OECD’s Human Rights Grievance Mechanism as a Competitive Advantage

The link between the National Action Plans for Business and Human Rights and the OECD Guidelines

Currently the UN Working Group is seeking consultation on what substantive elements should be included in National Action Plans (NAPs) for business and human rights. NAPs are strategy documents that States are encouraged to develop as part of the State responsibility to disseminate and implement the UN Guiding Principles on Business and Human Rights (UNGPs).[1] Several states have already developed and submitted NAPs. While such plans will vary according to specific state contexts, some overview of the elements that should  be covered within the plans will be helpful in achieving coherence on principles for strengthening implementation of the UNGPs.

UN Guiding Principles for Business and Human Rights, OECD Guidelines for Multinational Enterprises and National Contact Points

The 2011 update of the OECD Guidelines for Multinational Enterprises (‘the Guidelines) included a stronger human rights chapter fully aligned with the UNGPs.
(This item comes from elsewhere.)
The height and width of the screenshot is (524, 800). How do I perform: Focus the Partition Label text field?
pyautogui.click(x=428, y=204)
Countries adhering to the Guidelines, currently comprising 46 nations, are required to set up National Contact Points (NCPs). The role of NCPs is to raise awareness on expectations covered under the Guidelines and to serve as good offices for resolution of issues, or ‘’specific instances’’, arising from the alleged non-observance of the Guidelines. Thus, through the vehicle of NCPs, the Guidelines are a de facto implementation mechanism of the UNGPs. Since 2011 the chapter on human rights of the Guidelines has been cited in 54 specific instances brought to NCPs and has been the most frequently cited chapter of the Guidelines over the last two reporting periods.[2] As such NCPs should be a principle component of NAPs.
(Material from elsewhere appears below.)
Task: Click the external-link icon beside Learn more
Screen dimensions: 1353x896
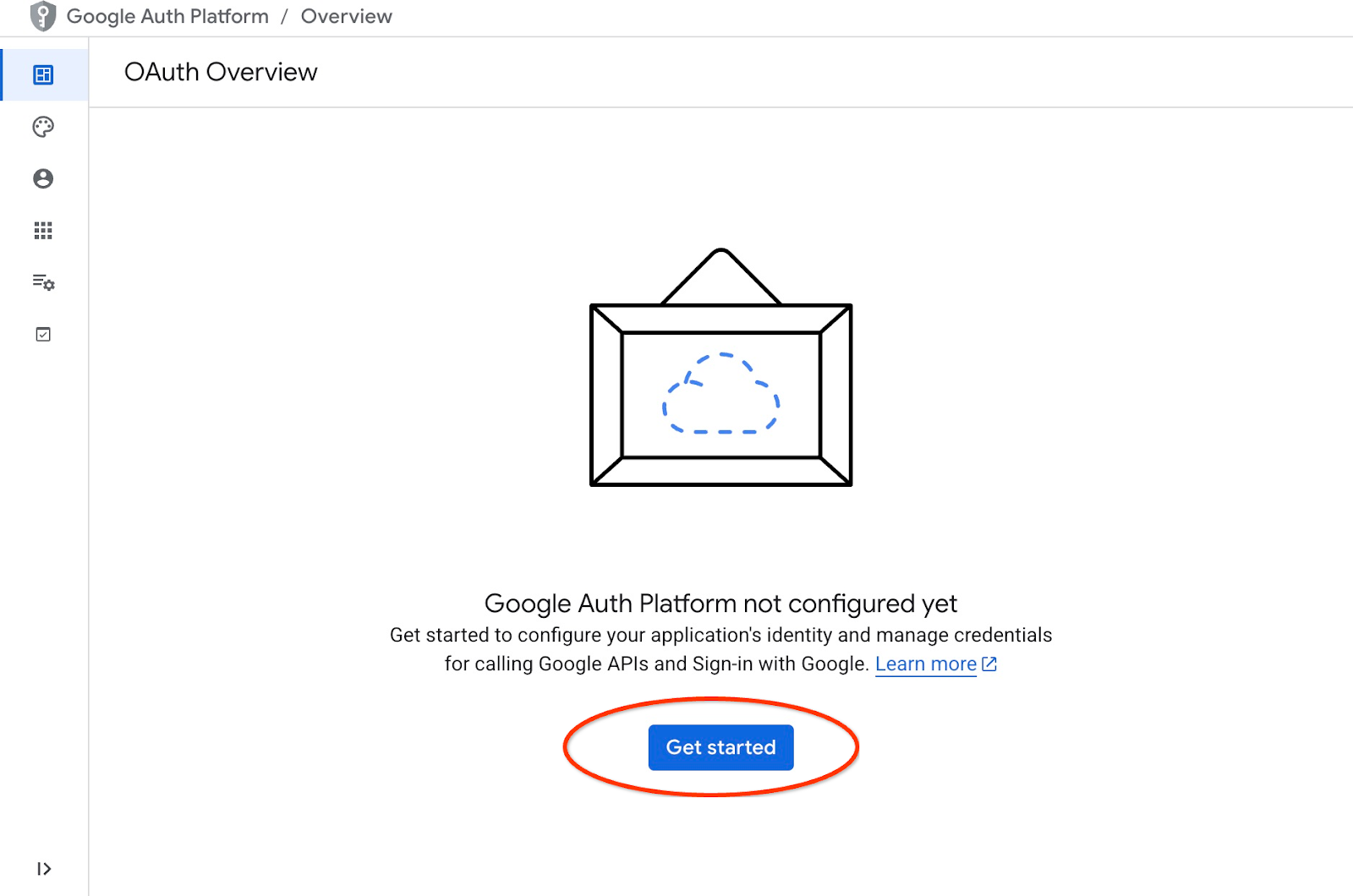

NCPs are also valuable in that they can provide guidance on related OECD tools which promote human rights, for example the OECD Due Diligence Guidance for Responsible Mineral Supply Chains, which aims to end the financial and commercial support of armed groups and militias and stop the most egregious human rights abuses associated with mining in high-risk and conflict-affected areas. Where relevant, these types of tools should likewise be incorporated into NAPs and can be reinforced by NCP mechanisms.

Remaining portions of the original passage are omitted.